I printed my face!
That’s what I texted my mom after, you guessed it, I printed my own face using additive manufacturing. Last Tuesday’s seminar equipped me with everything I needed to move from scanning my face to creating a scaled model of myself. This project was my first 3d printing experience that I was responsible for from start to finish. I printed a name tag that my group and I designed on Tinkercad but I was completely uninvolved with the use of the actual printer itself. Though I can say that I did in fact successfully print my face, it wasn’t the smoothest of processes for me.
I didn’t have time to print in class so I ended up coming to the lab Wednesday to complete the assignment. I had all the time in the world because my work and class for the day had been completed. After loading my ready-for-print file onto the Replicator, I had a guru assist me in prepping the machine. Minutes into the print I could tell something was wrong. It was obvious that the printer filament was being excreted just above the platform. The lab guru explained to me that my print must not have been completely touching the platform. After canceling the print I ran back to my computer to fix my file.
After a quick observation I could tell that my base wasn’t completely making contact with the virtual platform. Easy fix. I moved down the object so that the base was actually below the platform. I figured that would simply cut out the bottom and have everything not cropped out be touching the base. Fast forward 10 minutes and I find that this isn’t an actual fix to my problem. The guru couldn’t completely explain why my fix didn’t work, but suggested instead I go back to the basics and fix the original design on Tinkercad.
Frustrated with my lack of success and waste of time, I rushed onto Tinkercad to fix this once and for all. I wasted no time playing around. I used a “hole” box and completely cropped anything on the bottom the wasn’t even. Exported the file to Autodesk, brought it to platform and set it on its base just to be sure that I wouldn’t mess up yet again. This time around, after a wasted 45 minutes, I successfully was able to print my face object. Well, I know the base looked good, I haven’t actually seen my object as I left early once printing began. I bet its good. I’ll keep you all posted on my twitter @MatarDMS!

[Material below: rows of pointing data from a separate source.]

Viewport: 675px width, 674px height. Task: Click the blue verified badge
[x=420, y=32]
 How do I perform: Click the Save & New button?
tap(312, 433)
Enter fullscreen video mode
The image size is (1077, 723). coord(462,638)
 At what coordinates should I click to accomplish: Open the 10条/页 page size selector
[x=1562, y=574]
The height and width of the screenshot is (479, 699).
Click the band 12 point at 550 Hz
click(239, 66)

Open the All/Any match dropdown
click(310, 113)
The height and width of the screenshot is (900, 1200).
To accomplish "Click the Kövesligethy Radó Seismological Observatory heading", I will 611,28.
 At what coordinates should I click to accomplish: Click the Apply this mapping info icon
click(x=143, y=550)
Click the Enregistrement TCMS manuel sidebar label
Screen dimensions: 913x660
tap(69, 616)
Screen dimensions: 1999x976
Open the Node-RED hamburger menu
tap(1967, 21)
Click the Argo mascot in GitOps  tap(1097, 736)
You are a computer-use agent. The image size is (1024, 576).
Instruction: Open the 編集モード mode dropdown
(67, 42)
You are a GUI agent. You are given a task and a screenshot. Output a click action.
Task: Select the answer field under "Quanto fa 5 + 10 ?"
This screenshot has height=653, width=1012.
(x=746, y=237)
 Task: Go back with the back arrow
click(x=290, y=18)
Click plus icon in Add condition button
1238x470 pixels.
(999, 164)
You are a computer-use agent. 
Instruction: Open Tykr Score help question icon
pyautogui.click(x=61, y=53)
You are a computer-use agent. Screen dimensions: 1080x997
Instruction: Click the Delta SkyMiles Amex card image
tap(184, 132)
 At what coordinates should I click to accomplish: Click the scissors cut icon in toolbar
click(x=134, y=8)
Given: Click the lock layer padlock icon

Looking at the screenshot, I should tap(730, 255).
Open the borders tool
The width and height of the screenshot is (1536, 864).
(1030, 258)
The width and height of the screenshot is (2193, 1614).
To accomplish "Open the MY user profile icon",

Learning can be frustrating… but rewarding! This was my first time working with the machines on my own and I really wasn’t surprised that things went wrong. This isn’t to say I would have much rather it worked on the first try but an admission that that’s how my learning usually is. A little bit of trial and error. Not always being the most careful with instructions. This isn’t the worst thing in the world as I feel it solidifies the lessons especially well with me. Learning is learning at the end of the day, no matter how many attempts it takes.